____ SOURCE PASSAGE

KJ
Selections
The
Clarity of Double Vision
An interview with Mary Yukari Waters,
by Stewart Wachs (from KJ#56)
Photograph
of Mary Yukari Waters by Joanna
E. Morrissey
Though she has always looked Western, her first language was Japanese.
The only child of a Kyoto housewife and an American physicist, author
Mary Yukari Waters spent an uneasy childhood in Japan, teased by classmates
as an outsider. Then in the mid-1970s, when she was nine, her family
left Japan and moved to a small logging town in northern California.
Contentedly blending in, Waters grew up and settled into a seemingly
conventional life: In college she studied economics, then went to work
in Los Angeles as a tax accountant. Through the years, her ties to Japan
had lived on in routine visits to relatives in Kyoto. Nearing the age
of thirty, she suddenly found herself in a "quarter-life crisis."
"It’s sort
of like a mid-life crisis," she says, "except you’re not fifty
when it happens."

________

- JOBS -
(1) In the interview passage, what did Waters study in college?
(2) Transcribe the interview passage from "The only child" to "in northern California.".

____ DATA SHOWN

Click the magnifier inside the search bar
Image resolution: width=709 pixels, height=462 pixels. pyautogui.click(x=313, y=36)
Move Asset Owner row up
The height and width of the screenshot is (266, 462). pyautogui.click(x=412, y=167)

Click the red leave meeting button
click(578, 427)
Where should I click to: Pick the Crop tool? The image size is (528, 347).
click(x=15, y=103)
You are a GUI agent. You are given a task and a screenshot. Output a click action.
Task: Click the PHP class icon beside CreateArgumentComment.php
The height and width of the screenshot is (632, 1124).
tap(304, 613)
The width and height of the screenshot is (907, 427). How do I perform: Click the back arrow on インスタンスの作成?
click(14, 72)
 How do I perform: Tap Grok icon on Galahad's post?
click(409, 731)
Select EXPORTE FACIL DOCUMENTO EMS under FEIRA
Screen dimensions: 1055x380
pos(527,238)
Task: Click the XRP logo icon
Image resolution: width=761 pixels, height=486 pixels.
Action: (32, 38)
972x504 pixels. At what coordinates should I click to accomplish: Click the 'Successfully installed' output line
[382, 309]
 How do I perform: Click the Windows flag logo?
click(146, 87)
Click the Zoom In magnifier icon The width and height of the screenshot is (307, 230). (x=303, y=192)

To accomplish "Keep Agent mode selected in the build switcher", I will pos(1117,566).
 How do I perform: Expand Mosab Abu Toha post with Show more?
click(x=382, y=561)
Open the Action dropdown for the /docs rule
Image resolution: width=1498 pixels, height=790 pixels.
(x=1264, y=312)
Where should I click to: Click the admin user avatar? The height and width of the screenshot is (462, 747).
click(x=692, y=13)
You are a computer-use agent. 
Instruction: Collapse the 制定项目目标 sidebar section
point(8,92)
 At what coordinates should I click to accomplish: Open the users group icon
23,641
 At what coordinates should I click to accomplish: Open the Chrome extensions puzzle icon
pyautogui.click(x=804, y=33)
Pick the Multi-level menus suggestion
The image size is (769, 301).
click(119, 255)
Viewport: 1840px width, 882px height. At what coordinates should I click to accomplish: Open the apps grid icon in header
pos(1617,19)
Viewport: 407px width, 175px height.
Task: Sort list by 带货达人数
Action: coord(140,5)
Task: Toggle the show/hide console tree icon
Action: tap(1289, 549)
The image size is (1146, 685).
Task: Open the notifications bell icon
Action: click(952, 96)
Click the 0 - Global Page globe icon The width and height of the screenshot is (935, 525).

________

- TASK-BY-TASK ANSWERS -
(1) Economics.

(2)
The only child of a Kyoto housewife and an American physicist, author
Mary Yukari Waters spent an uneasy childhood in Japan, teased by classmates
as an outsider. Then in the mid-1970s, when she was nine, her family
left Japan and moved to a small logging town in northern California.